ELS 2008 report
Thank You, for everyone who worked to make The 1st
European Lisp Symposium the roaring success it was.
For me, the symposium started by having dinner with other attendees
(and some organizers) on Wednesday. This was obviously the right thing
to do, because the whole conference went in the same vein: great
people, good food, excellent wine. No presentations on Thurdsay -- but
if you ask me, they are not really the thing that makes a conference
tick for me.
Thirsday was the first day on the official program. After the
initial welcome session, and kibbitzing over coffee people split into
two tracks: the work-in-progress track, and birds-of-feather
sessions. Not having submitted a WIP paper I did not attend that
track, but from what I heard it was definitely worth attending.
- The BOF track started off with a session on concurrent and
distributed processing by Sebastin Gonzlez. Questions of code
mobility, identity, and structure of communication between nodes
were talked about. Sebastin is working on a distributed and
concurrent processing system, and has obviously spent quite some
time thinking about the issues. From my perspective the project
will be interesting to follow, and it is especially interesting
to see what sort of things they will want from the underlying
Lisp -- but generally speaking my own interests are on a slightly
lower level.
- Next session was on image processing APIs, chaired by Matthieu
Villeneuve -- working towards possibly consolidating Imago and ch-image into a single
library. I admit I spent most of the session hacking on SBCL and
checking my email, but I gather that those who participated
properly found it engaging. Not quite sure were it ended up.
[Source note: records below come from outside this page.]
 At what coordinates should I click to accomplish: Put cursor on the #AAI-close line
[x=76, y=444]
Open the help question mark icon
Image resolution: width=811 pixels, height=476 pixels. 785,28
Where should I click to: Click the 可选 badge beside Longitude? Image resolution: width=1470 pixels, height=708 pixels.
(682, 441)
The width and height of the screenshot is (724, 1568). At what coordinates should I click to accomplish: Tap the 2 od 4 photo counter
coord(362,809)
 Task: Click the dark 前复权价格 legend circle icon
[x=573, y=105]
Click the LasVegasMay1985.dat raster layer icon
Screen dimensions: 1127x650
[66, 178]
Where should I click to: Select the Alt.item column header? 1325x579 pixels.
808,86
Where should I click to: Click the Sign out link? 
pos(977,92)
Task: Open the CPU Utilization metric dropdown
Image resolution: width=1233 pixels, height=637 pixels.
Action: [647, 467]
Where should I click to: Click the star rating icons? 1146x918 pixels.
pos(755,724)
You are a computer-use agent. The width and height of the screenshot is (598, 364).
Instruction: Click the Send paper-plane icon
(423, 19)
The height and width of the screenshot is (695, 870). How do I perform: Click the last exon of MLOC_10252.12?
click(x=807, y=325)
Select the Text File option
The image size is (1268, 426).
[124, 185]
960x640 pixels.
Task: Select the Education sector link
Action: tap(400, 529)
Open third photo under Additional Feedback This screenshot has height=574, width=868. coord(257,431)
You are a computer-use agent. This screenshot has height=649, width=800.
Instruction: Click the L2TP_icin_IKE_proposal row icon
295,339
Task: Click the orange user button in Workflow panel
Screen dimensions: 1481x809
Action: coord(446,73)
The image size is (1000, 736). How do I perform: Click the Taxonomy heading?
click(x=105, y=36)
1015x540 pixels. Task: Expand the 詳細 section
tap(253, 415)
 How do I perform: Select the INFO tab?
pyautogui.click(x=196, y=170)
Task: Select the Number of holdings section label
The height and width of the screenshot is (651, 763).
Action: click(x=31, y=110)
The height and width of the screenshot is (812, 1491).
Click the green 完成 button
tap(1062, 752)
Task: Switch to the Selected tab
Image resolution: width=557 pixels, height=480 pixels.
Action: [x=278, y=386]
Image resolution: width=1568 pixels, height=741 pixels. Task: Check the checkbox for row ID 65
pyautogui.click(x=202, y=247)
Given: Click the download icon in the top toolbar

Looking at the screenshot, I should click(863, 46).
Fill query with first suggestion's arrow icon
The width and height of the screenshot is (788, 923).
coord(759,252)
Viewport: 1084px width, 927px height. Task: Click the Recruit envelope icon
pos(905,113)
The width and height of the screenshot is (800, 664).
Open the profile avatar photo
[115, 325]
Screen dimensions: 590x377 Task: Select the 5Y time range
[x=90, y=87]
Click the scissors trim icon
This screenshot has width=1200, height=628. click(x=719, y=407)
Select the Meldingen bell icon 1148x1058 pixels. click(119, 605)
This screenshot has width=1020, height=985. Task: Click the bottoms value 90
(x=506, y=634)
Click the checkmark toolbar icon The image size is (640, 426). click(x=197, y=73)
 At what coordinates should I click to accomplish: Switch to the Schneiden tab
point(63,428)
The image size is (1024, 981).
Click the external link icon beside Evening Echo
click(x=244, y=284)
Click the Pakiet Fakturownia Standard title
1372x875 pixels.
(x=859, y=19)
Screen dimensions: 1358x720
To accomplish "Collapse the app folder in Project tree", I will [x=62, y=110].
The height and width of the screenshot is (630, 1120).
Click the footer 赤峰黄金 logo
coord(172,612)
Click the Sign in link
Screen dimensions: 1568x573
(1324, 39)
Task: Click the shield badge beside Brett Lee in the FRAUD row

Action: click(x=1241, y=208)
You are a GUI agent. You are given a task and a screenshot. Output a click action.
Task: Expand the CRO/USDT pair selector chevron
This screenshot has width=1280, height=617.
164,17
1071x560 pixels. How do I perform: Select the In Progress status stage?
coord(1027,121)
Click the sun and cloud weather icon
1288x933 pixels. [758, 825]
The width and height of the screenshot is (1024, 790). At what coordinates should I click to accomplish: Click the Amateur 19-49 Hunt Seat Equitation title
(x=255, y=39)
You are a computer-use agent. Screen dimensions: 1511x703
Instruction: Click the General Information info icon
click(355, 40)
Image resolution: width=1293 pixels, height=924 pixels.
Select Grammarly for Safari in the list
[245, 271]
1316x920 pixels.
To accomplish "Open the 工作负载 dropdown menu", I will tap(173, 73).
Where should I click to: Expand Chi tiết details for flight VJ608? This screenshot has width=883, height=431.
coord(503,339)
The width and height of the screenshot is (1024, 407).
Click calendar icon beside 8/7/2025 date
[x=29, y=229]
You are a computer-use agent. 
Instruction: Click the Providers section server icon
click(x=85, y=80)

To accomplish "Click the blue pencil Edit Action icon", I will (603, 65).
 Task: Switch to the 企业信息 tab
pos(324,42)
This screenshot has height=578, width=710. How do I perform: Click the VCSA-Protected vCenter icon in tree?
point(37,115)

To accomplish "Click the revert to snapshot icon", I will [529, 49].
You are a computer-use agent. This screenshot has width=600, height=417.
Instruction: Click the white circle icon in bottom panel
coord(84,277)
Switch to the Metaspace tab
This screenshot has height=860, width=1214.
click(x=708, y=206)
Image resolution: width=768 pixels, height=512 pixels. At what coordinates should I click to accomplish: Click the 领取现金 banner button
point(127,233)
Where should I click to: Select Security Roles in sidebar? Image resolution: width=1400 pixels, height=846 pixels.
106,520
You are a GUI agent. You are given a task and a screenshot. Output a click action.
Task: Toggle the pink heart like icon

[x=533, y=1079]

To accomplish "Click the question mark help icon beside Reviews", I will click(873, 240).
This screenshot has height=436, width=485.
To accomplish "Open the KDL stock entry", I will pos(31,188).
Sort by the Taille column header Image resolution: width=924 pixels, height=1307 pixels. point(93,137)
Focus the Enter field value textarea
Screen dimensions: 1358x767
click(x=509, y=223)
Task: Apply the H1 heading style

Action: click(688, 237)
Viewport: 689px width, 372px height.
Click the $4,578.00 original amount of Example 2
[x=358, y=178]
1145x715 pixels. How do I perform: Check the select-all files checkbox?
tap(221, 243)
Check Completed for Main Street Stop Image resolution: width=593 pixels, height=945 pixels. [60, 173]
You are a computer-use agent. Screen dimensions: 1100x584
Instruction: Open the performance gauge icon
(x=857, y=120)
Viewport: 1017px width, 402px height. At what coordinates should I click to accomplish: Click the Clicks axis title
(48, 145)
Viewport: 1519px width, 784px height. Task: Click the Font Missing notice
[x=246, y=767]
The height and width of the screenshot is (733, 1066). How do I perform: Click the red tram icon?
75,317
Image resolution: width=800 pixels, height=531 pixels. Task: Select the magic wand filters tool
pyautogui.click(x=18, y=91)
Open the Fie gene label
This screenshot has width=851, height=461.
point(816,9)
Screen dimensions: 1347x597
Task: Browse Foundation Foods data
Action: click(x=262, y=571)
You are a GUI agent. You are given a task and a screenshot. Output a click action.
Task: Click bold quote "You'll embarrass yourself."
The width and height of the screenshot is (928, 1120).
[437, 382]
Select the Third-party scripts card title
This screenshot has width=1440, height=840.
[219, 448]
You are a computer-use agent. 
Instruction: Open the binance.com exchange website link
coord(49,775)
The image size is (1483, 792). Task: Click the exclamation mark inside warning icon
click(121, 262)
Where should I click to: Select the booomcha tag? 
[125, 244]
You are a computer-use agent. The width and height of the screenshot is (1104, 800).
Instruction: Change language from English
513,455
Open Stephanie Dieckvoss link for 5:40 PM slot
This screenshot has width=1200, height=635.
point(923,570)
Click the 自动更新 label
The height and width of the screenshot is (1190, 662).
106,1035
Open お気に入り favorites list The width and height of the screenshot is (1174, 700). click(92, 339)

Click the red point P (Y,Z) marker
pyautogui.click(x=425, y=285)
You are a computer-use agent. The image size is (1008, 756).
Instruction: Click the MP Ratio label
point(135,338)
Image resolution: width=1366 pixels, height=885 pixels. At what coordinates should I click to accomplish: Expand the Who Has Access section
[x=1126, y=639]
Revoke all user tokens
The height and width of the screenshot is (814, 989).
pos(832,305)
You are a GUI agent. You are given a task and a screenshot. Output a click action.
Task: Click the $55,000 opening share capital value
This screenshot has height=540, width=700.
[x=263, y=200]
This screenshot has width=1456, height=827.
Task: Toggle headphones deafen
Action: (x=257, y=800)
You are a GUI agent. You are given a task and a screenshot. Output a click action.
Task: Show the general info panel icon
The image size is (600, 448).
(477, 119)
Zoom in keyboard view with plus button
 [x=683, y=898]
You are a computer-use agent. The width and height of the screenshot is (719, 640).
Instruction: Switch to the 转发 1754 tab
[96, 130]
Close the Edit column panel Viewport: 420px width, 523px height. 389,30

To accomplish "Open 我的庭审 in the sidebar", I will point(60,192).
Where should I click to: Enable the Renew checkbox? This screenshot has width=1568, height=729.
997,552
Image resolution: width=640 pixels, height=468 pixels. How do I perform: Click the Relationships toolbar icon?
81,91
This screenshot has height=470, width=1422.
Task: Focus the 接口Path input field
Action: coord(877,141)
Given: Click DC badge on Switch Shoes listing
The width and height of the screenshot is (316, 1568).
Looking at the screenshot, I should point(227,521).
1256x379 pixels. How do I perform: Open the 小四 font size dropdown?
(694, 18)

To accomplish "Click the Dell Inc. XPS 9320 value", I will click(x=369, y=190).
- Third was the CLIM (or perhaps rather McCLIM)
session. I'm sorry to say it did not go as well as I would have
hoped. The McCLIM hackers who were prepared for it had prepared
to talk about McCLIM internals and future directions with each
other, but due to the largely non-cognoscenti audience it turned
into an impromptu CLIM tutorial/demonstration, which no-one was
prepared for: demo-effects were plentiful, and direction was a
bit lacking. Could have been worse, but could have been a lot
better. It would be really great if someone could make a
screencast to showcase the stuff that should have been in the
demos -- but time being in a globally short supply I totally
understand if that doesn't happen anytime soon.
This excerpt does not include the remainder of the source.